**What you will do:**
1. From the macaw tips, list every food or food product that the diet paragraph says can be given to the birds.
2. Carry the macaw tips on past their last sentence, keeping to the same topic and tone.
** start Selected extract **
Macaw Tips

Perch arrangement:

Good solid perches should be positioned at both ends of the flight and directly in front of the nest box. The nest box perch gives the birds easy access to the nest. These perches should be hard wood making them difficult to destroy, so that frequent replacement is not necessary.
Other perches of soft wood can be included for the birds to chew as well as some lumber. However, be very careful with the placement of these perches. They must not block the center of the flight. The birds should be able to fly from one end to the other without stopping unless the flights are very large. The soft wood perches should also be placed in areas that are easy to access, so that they can be replaced before they fall. Macaws have been crippled and killed when their mates chewed through branches that fell on them.
The main perches should be branches with dips and raises in them. If the branches are straight they should be placed so that one end is elevated. The male will stand on a high spot while the pair copulates. The birds seem to prefer this position so it might affect the fertility of the eggs.

The diet of a Macaw is unlike the diet of most other parrots. This is where aviculturists often go wrong with them. It has been well publicized that they need more fat in their diet and this can be offered to the birds in many forms. Macadamia nuts are about the best food for this purpose. Here in the United States we seldom have difficulty obtaining macadamia nuts. However, many of my friends in Europe seem to have some trouble finding them. Macadamia nut oil is normally sold in gourmet food stores and is an acceptable substitute, if it is cold pressed. The oil can be poured over fresh food or soaked into bread and then offered to the birds. Brazil nuts are also a favorite. However, they are frequently filled with fungus and smell rank, so I feed them in small quantities and carefully inspect each nut after cutting it open with a macadamia nut cracker. Only then will I give them to any of my birds.
** end Selected extract **
** start Records provided **
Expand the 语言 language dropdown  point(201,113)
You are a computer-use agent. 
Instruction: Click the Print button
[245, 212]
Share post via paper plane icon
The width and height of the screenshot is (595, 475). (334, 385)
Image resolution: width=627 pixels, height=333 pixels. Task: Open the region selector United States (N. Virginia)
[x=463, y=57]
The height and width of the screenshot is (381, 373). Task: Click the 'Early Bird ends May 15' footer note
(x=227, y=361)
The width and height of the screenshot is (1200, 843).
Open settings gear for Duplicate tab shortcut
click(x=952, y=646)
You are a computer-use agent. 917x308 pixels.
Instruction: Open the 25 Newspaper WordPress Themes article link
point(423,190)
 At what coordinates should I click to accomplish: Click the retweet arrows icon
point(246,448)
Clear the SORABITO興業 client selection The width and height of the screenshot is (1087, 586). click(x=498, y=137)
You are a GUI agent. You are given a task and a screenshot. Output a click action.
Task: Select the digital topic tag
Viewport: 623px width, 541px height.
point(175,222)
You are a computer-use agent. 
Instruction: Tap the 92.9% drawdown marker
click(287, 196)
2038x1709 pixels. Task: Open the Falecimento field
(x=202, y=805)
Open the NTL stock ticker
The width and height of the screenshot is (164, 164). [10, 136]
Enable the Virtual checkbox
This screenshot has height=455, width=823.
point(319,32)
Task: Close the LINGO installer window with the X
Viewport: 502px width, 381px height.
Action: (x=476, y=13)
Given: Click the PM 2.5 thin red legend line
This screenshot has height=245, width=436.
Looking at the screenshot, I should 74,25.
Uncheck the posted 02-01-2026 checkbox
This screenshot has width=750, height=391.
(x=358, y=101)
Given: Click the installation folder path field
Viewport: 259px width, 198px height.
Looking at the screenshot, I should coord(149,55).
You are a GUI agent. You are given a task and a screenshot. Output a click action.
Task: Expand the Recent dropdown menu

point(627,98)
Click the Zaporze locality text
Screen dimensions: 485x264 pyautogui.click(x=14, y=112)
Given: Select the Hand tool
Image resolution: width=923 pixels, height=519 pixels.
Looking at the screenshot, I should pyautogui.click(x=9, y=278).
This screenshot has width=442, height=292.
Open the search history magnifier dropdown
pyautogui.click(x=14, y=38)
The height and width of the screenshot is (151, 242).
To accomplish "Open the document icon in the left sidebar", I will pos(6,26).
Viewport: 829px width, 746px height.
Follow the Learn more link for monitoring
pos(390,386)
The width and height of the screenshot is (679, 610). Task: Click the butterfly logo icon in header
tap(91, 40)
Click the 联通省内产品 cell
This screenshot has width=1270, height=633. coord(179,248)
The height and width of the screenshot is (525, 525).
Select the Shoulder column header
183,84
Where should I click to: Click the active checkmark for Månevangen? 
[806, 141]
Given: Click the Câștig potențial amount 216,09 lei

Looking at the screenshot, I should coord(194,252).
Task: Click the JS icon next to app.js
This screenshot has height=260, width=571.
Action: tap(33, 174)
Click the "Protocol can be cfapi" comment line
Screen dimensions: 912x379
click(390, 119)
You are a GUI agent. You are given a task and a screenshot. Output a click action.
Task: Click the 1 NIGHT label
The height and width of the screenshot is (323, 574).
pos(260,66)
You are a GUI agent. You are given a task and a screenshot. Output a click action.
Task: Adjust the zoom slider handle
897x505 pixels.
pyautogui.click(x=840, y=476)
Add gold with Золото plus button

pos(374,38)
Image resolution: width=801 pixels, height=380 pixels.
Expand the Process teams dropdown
** end Records provided **
**Expected results:**
1.
- Macadamia nuts
- Macadamia nut oil (cold pressed)
- Fresh food (with the oil poured over it)
- Bread (soaked in the oil)
- Brazil nuts

2.
Walnuts have omega 3 fatty acids and are a very nutritious nut. Unfortunately, as with the Brazil nuts, I find many that are rancid. So, they are also given in limited numbers and inspected in the same way as the Brazil nuts. Walnuts also contain volatile oils that aggravate pancreatitis. I am aware of one Macaw that developed this and this was a bird that ate a minimum of 10 walnuts a day. For this reason some aviculturists will not feed their birds any walnuts. Filberts are high in calcium, which is a mineral that Macaws need in higher quantities than most other parrots. Almonds are even higher in calcium than filberts, but they contain oxalic acid, which binds calcium and thus decreases its absorption. Pistachios are high in vitamin A compared to other nuts. I give these to my birds as treats several times a day.
Coconuts are another beneficial high fat food. Coconuts are a seasonal food, although they may be available all year. When shopping for coconuts out of season I find that many of them are spoiled. An alternative is canned coconut milk, which can be poured over or mixed into fruits and vegetables to encourage finicky eaters to consume a healthier diet. Birds that have not had coconut milk before may be suspicious when they see this creamy white liquid covering their food, so I recommend offering small amounts until the birds taste it and then it normally becomes a favorite food. Coconut milk can be frozen after the can is opened, which is important since it will spoil quickly. Ground nuts can also be sprinkled on fresh foods to encourage good eating habits.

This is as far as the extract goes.